When our food was finally handed over to us on the tray, I realized that my entire dinner was missing in addition to the missing drink. The employee who didn’t seem the least bit interested in working offered to make it right and ring up the missing items for me. By this time, I was so frustrated that I no longer wanted any of the missing items. My son took my drink, and I chose to eat nothing. My reasoning for that was based on “the principle” of the whole scenario. Okay, okay, so I am just a little stubborn. But, only a little (cough, cough, shhhh!).
Now that I sit with my tummy rumbling from lack of food today, and the headache I had earlier still pounding from not eating, I have a different perspective. Today I learned a valuable lesson on expectations. Before I even entered the restaurant, I had a self-defined set of expectations. I had needs that I wanted filled, and I had my own version of how this would take place. BUT, (and here’s what I learned today), since I had preset my expectations to meet what I felt was important and didn’t get them exactly that way, I refused to accept anything less than what I wanted. I wanted it how I wanted it, when I wanted it, and how I wanted it. Since it didn’t meet the criteria I wanted, I refused it altogether.

Dataset excerpt:
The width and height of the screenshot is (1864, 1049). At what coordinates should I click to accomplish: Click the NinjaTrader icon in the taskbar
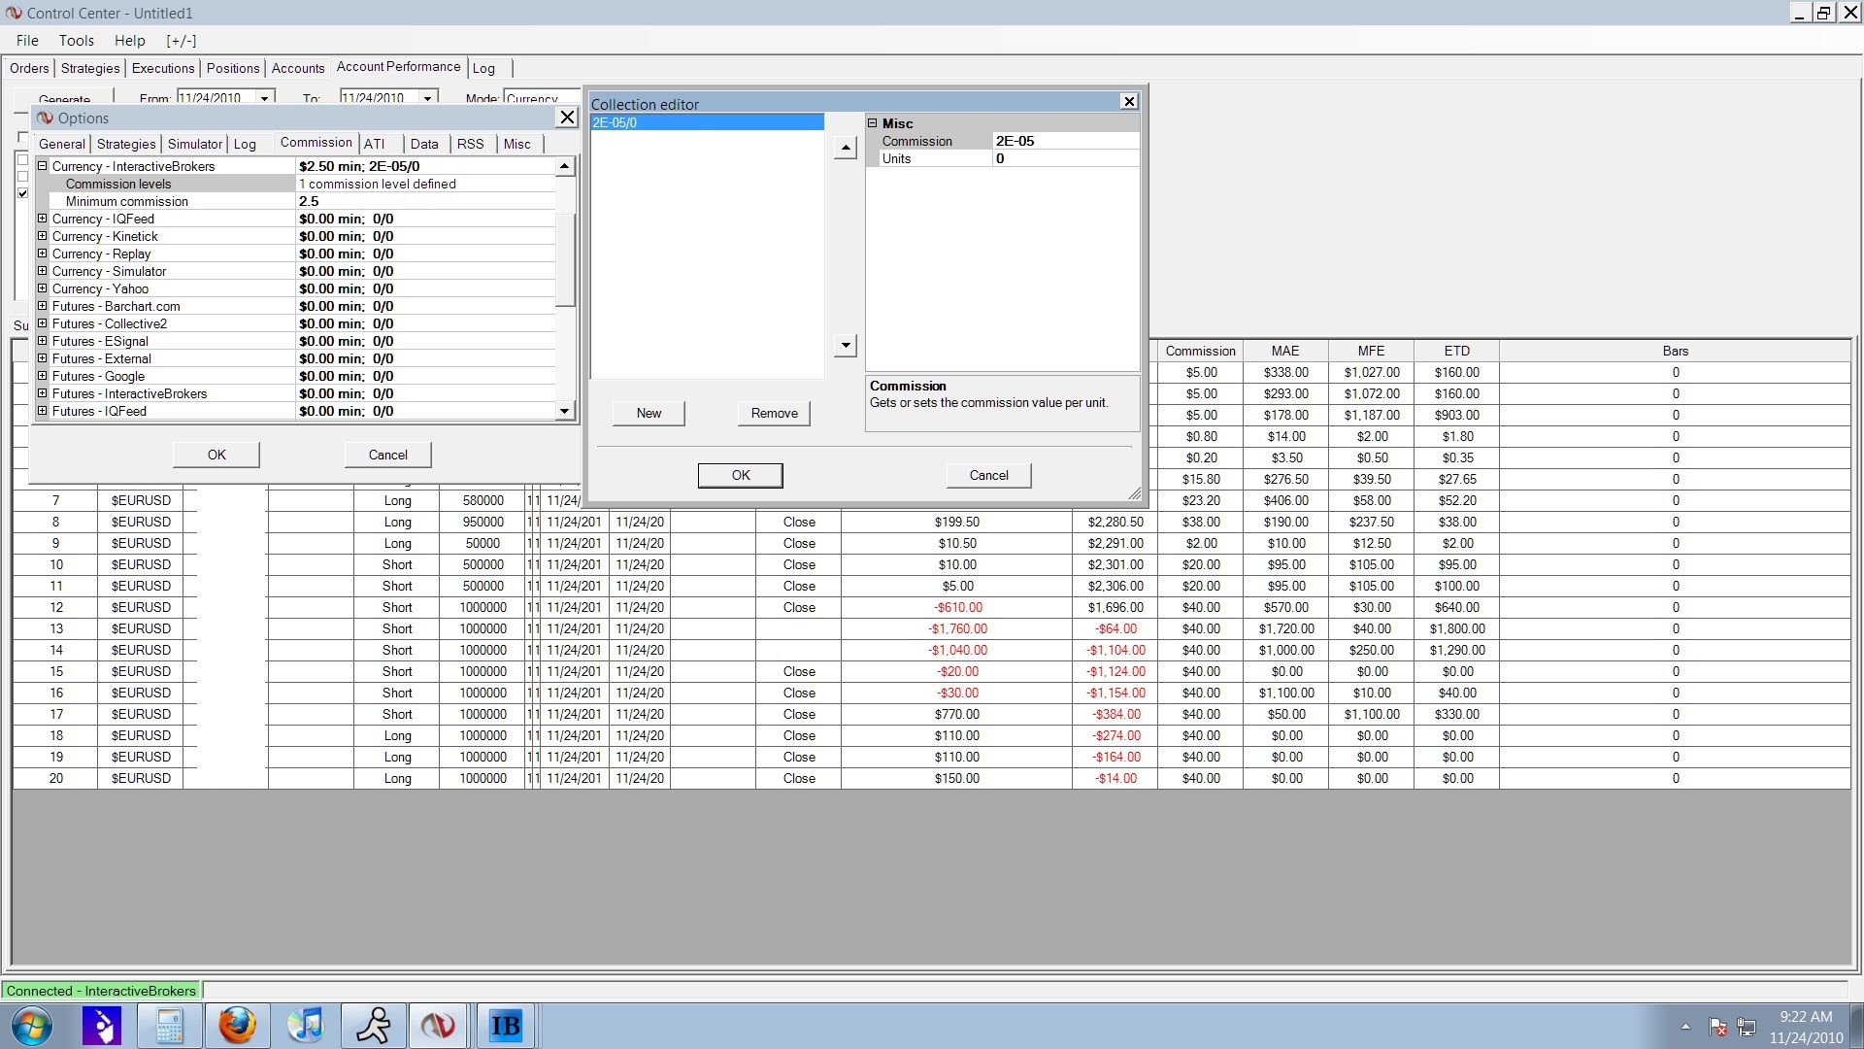pos(438,1026)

Your goal: Write what comes next in the account of the botched restaurant order and the lesson about expectations, starting right after its final sentence. The data isn't needed here.

Result of this exercise:
So, here’s where I applied this little lesson. I knew it meant something, but I didn’t know what. I have had other expectations in my life, in which many of my needs and wants have been neglected. Some of these life areas have not happened the way I determined they would. And, I can be honest and say that I’ve had some expectations lately that I felt were important to me that have seemed to have gone by the wayside. What is important to me is not necessarily important to another. But, does that mean that I should turn and walk away from it? Should I refuse it altogether? Is it more of a process of give and take to make sure that everyone involved has some of their expectations met to keep them happy? And, if I love someone, shouldn’t it be more important to me that their expectations are met than my own by giving more than receiving? Tonight’s dinner mishap has certainly got me asking some in-depth questions that I plan on answering for myself.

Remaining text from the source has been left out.